You can also select charcter, switch to weight paibnt mode. Then select rig and switch to pose mode, select a bone, then select the charcter and blneder should automatically select the vertex group (With the same name) as the bone you last selected, this is a quick way to paint a bunch of bones. iso it’s : select bone, select mesh, paint, select new bone…

As for pushing the abdomen inwards as the arm comes down, that will be bit more complicated and may require shapekeys and a driver, but I would play around with the weight paint a little a get familair with it.

As always if the rig is more or less working, save a new version before you start painting/destoying it.

It’s pretty uncommon to get this far on your first rig, so I’d say you are makign excellent progress.

Thanks again for your time and help, you’re truly awesome!
I will try the weight painting soon, hope it is easy as it sounds from you hehe :slight_smile:

I’m not expecting for too much from this twisted mutant creature… but I’m still surprised for how it react so far.

I think there is another solution but I’m not sure if I should do that, maybe I will give it a try if the painting weights won’t do the job.
The idea is to add an extra bone for each side, like a fake ribs with one bone per side that it will keep the volume of the chest / ribs area of the mesh. I’m not sure if that’s the common solution in blender or not but it worth a try.

I like it so far because it is very minimalistic but works, no controls or I think they called “drivers” ? in blender (not sure, feel free to correct me so I can learn). and no vectors or extra null objects to control the elbows and knees for easy rotation yet.
I may add these if I’ll find out how to do such thing hehe.

A bit off-topic:
Speaking of shape keys… I didn’t mess with that yet like in many other things since I’m very new to blender but I’m curious about something:

Let’s say I’m making a new character, nothing fancy but with a face.
I guess I’m supposed to create the shape keys before I even make the armature and make it ready for animate BUT!

What if during animation process I need to add EXTRA shape keys to the model (that is already attached to armature).
Do I need to go back to older version before I applied the armature to the mesh OR… blender is awesome enough to let me just go to edit mode and add the shape keys that I want without ruin the all animatable object. (ex: surprise face, or whatever faces I need).

I wonder if blender is dynamic about it, because in other software from what I know once you binded your object with the skeleton (armature) you can’t add morphs (shape keys).

Hey Clockmender!
Actually I’m just looking around YouTube and trying to understand specific features, and I mixed everything together trying to accomplish what I’m looking for and at the same time learning blender as a very new user.
I see some great tutorials but some are very old or hard to follow, and some are pretty good.
Since English isn’t my native language video tutorials are much easier for me to follow compare to reading because I can see the actions in movement step-by-step. :slight_smile:

Just fooling around with the armature… and it’s SOOO FUN even that there are no IK settings or drivers (controllers).
I still didn’t animate anything (because I have no idea how… yet) but maybe I will be able to animate a character in blender one day! :slight_smile:


Attachent is invalid?

It’s probably putting the cart before the horse, but if you want to make your first “animation” here is the super basic way to keyframe 2 poses.
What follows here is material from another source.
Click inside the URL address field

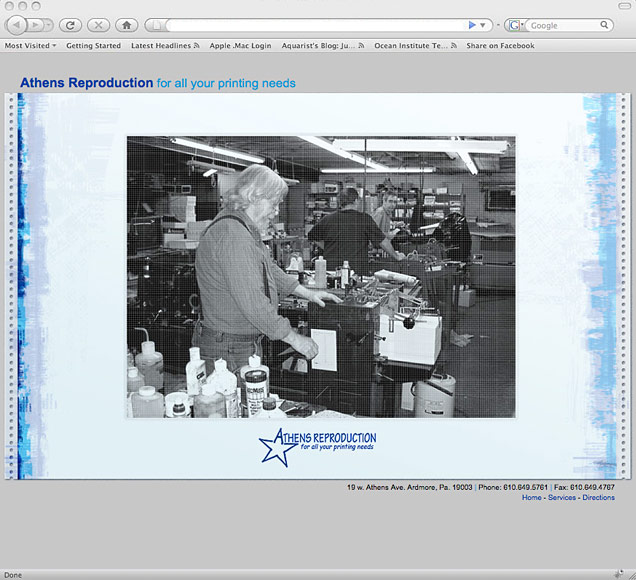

Forst you memorize (and commit forever) the mantra, preferble in a british voice inside your head:

  1. Go to the Frame
  2. Make the Change
  3. Insert the keyframe

1a) Go to the frame:
Go to frame 1 on the timeline

2a) Make the change
Go into pose mode and rotate bones into some random pose. Hit ‘a’ (once or twice) all so that all bones are selected and blue/green.

3a) Hit i and choose ‘Loc/rot’ (location and rotation of the bones)

1b ) Go to he frame
Go to frame 25, or some later frame.

2b) Make the change
In pose mode still, rotate bones into another pose. hit ‘a’ until all bones are selected and blue/green

  1. Insert the keyframe
    Hit i and choose ‘Loc/rot’ (location and rotation of the bones)
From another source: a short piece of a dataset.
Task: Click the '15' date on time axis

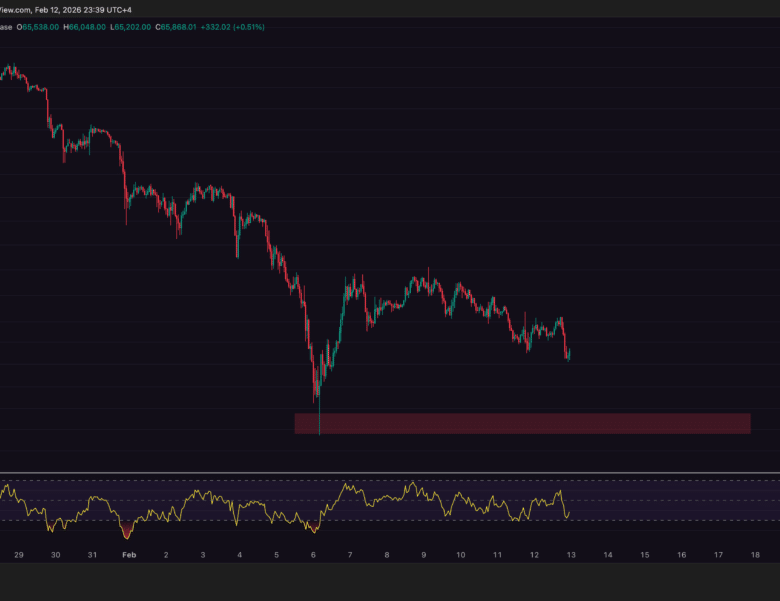Action: [x=645, y=554]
If you scrub through the timeline, blender will interpolate the two poses using a bezier interpolation which makes the motion kind of slower and smoother at the start, faster in the middle, and slow again towards the last keyframe.

You can add new shape keys at any time, before after during rigging.

Here what you can’t do. You can’t add or remove geometry to the mesh after shape keys have been made. So in general shape keys come toward the very end once you’re completely happy with the model. You can certainly rig up a human without face bones, and afterwards say ok, I want to add a shape key for a smile, make the shape key, add a new bone and set the bone to control the shape key using a driver. Soi when the bone has 0 rotation the shape key has 0 influece, when the bone is at 90 degress the shape key is at 1, or full influence.

shape keys are used mostly for custom deformations that wouldn’t be easy for a traditional weighted bone. Blinking (eyes closes) smiles. They can also be used as corrective shapes, it is somehwat commong for the rigg to work prefectly – except when the thigh is beyond 90 degress and there’s some weird pinching. So you create a shapekey to fix the the pinching, and create a driver that activates that shape key when the bone is rotated beyond a certain point. I wouldn’t worry too much about that now though,.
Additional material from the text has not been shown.